[Work required] Filter by the string "resolution": return the lines of the material that contain it.

[Data in this exercise]
------------------------------------------------
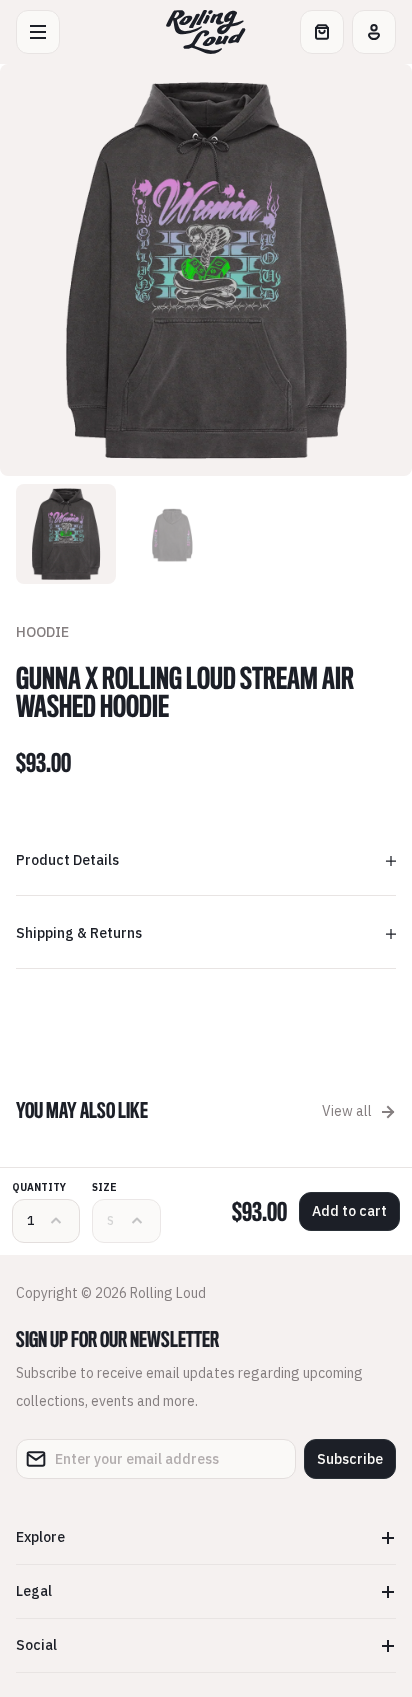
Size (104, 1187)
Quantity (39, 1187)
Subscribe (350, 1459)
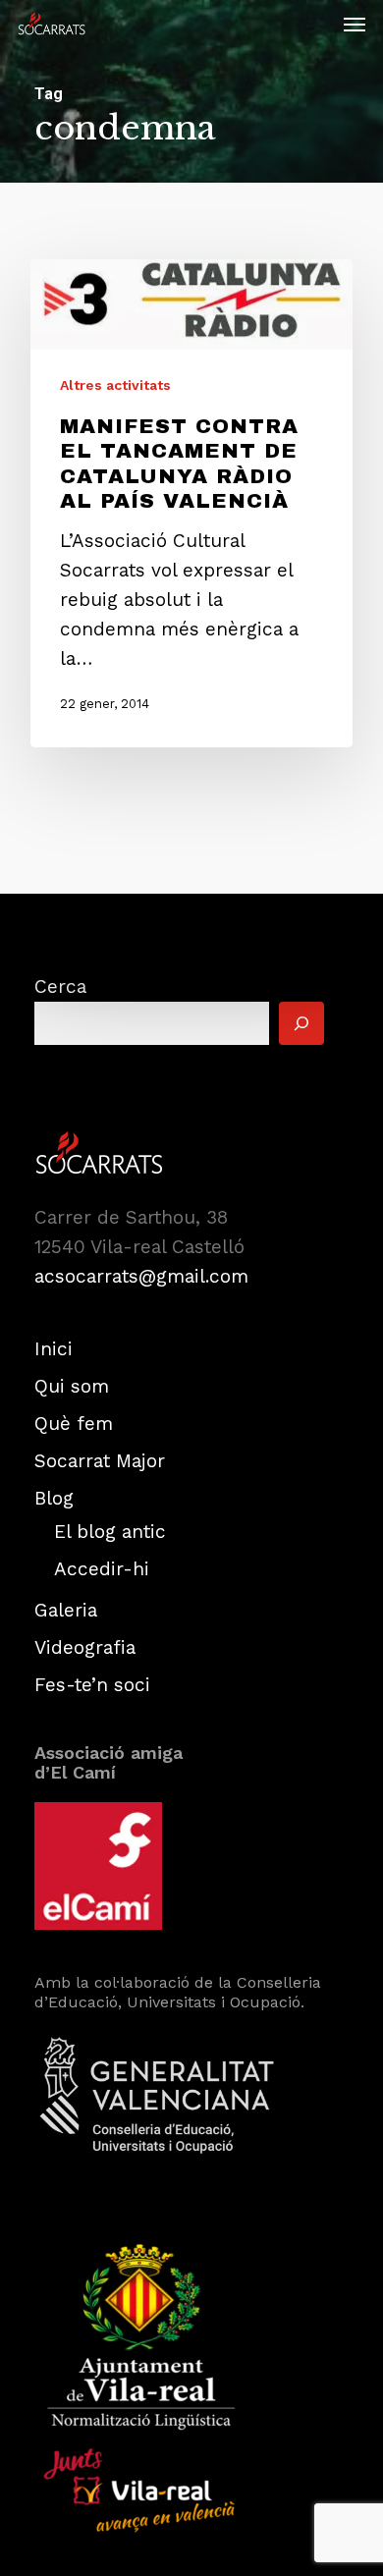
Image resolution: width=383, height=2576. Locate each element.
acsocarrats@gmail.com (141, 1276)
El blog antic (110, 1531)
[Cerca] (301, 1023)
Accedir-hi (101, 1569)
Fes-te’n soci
------------------------------------------------
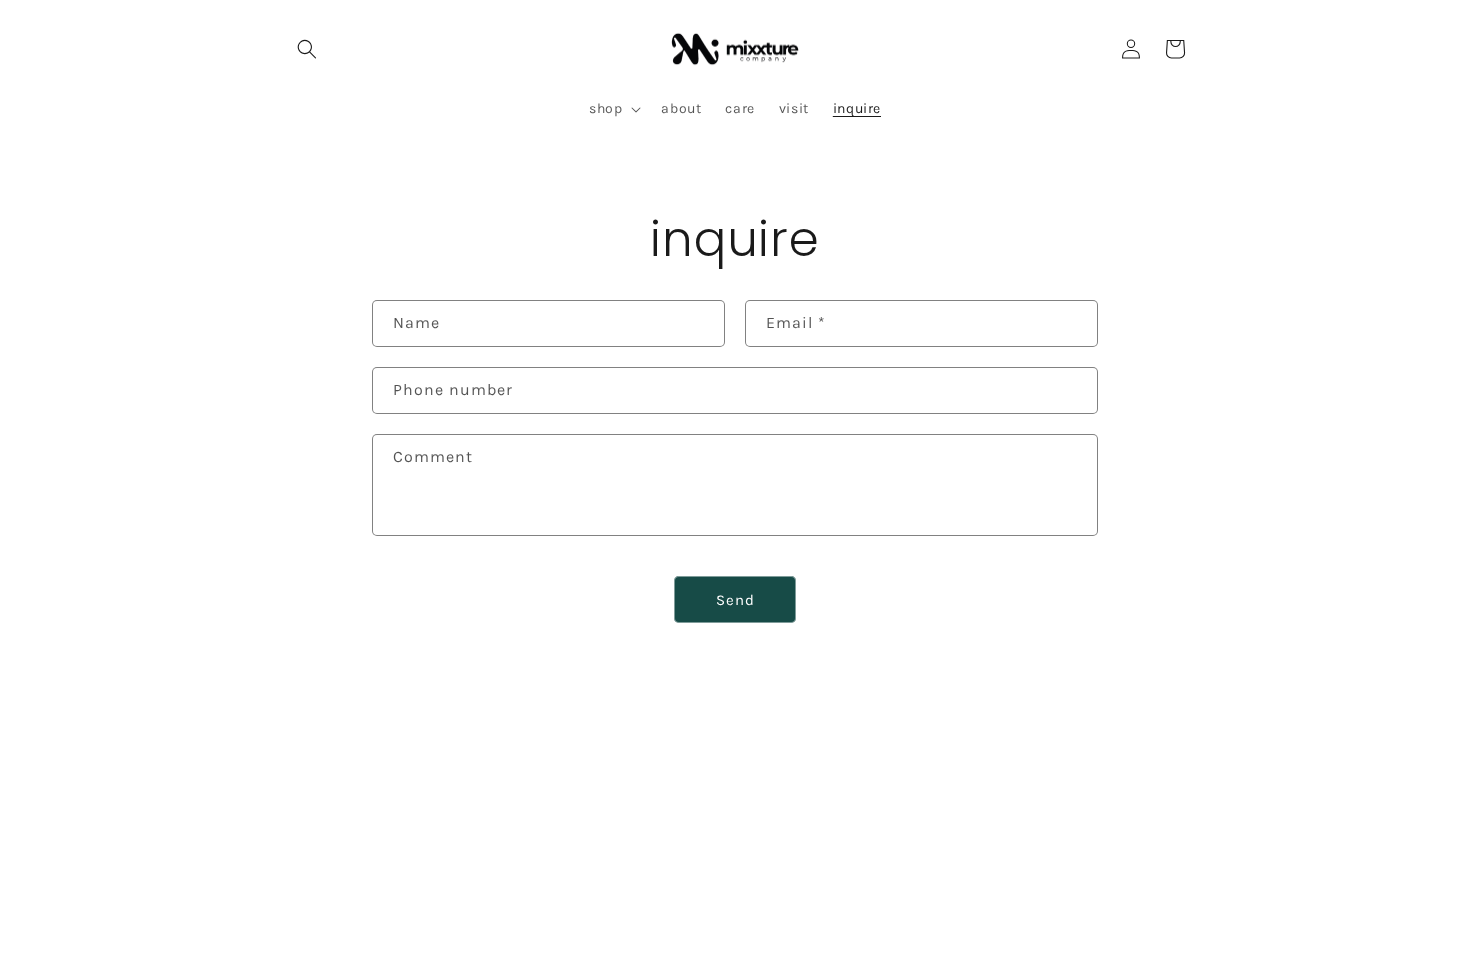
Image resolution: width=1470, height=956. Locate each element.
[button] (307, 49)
------------------------------------------------
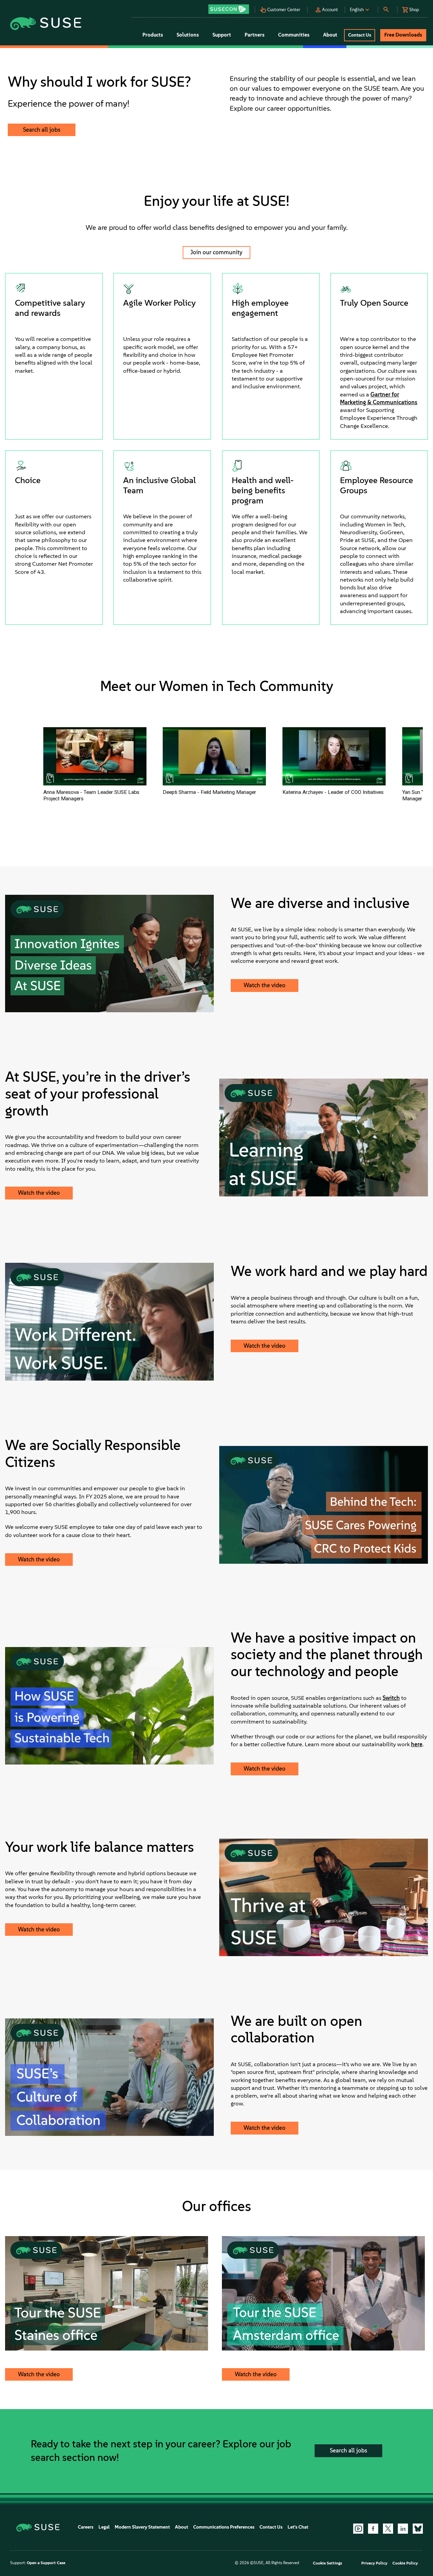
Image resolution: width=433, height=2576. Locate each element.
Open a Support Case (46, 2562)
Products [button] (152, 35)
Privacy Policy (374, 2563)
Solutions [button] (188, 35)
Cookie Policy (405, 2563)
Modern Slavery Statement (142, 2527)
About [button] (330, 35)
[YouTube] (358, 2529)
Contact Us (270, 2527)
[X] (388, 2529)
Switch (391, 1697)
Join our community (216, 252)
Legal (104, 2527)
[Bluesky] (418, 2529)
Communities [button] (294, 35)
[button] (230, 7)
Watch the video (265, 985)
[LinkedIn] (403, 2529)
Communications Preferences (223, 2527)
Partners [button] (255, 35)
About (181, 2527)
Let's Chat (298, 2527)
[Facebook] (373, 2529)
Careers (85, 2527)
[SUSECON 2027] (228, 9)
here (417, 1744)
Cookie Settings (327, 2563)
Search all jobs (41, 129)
------------------------------------------------
[Response to this task]
Image resolution: width=383, height=2576. Locate each element.
Image resolution: width=1470, height=956. Locate each element.
Image resolution: width=433, height=2576. Locate each element.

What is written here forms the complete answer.